• Exercise: In the transcript, who was the speaker wedged between in the back seat on the day Brett passed?

• Quoted passage:
____
So, yeah, there were some tough years in there, but, you know, we ended on a on a beautiful, beautiful note. And he was he's supporting me in my writing.
I do wanna address, Joe, that at the edge of the Jordan and, again, I had not lost Brett at this point.
It was a day before he passed that I published it, and then I was writing it during, you know, about three years there.

(46:56):
The main character in the book
in the span of a year and a half lost,
sister, grandmother, grandfather.
Wow.
And, or a couple years. Yeah. And so
you can honestly, I read this book years ago, and I'm I'm rereading it, you know, here and again. And, especially if you're a guy, I would skip the first three or four chapters. It's a little slow,

(47:17):
get to the NDE part. Okay. But it does address those questions in in ways that I don't feel comfortable going to great detail here because it's kinda complex and convoluted. But, and it's evidence based. I'm going so some of the things may not align a 100% with Christian doctrine. I went with what I was seeing. What what like, scientifically, that's a good bit. If if I read five hundred and three hundred say this and 50 say this, I'm gonna go with 300 kind of thing.

(47:41):
But, but with that, you know, I I knew that when loss
with all my research, I knew that loss could be transformative.
I knew that loss can open us. We have a choice to either open
or shut down.
And because it it rips a hole through you. Sure. I mean, that person's there. I remember, you know, that that day that he passed, I'm driving to my mom, I'm not driving. I'm in the back seat, wedged between my two sons, and my parents are driving. They're taking me to their houses. I just couldn't be there in in my home at that point. I just was just not doing well. And, I said, please take me. I need to be out of the house for the night. And,

(48:17):
you know, they're joking and laughing with the kids, trying to keep the kids' spirits up, and all I can think is, oh, I wanna tell Brett this. I can't.
Like, because that, you know, it's just your lifeline. And, I mean, it just crushed me.
And I could have stayed that way. I could have shut down. I could have put that barricade up if I'm not gonna feel.
____
• Data excerpts:
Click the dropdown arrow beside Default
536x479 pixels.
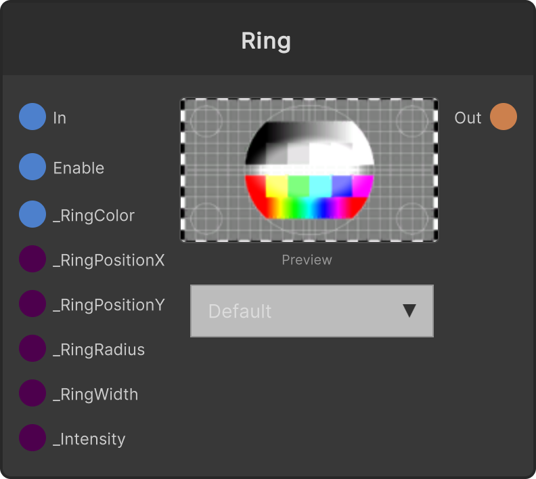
____
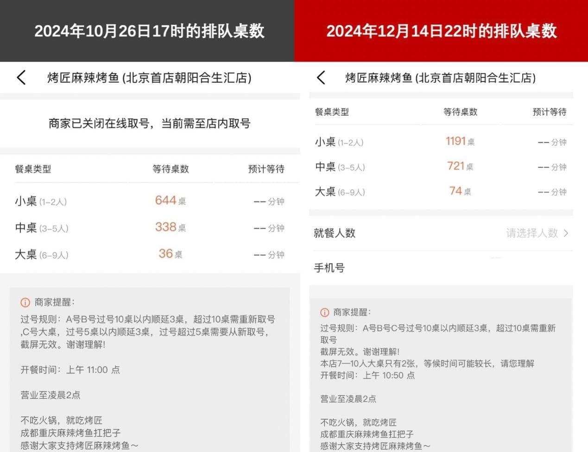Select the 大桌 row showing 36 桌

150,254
____
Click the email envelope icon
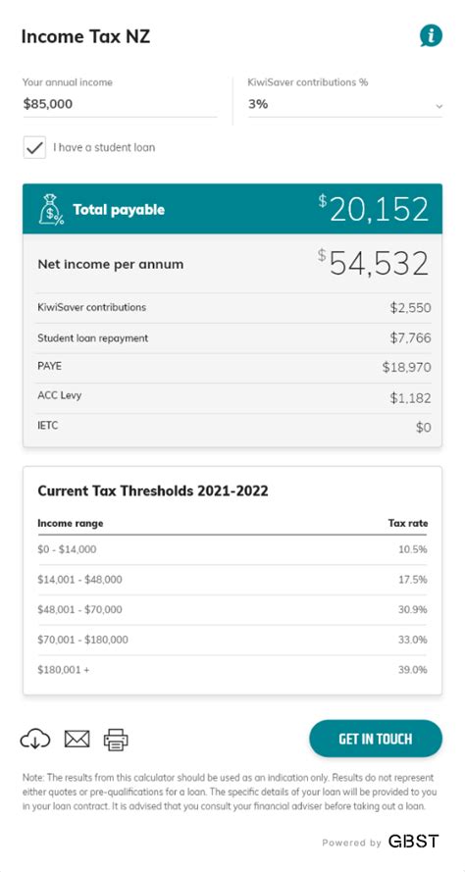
____
• Solution for this exercise: The speaker's two sons.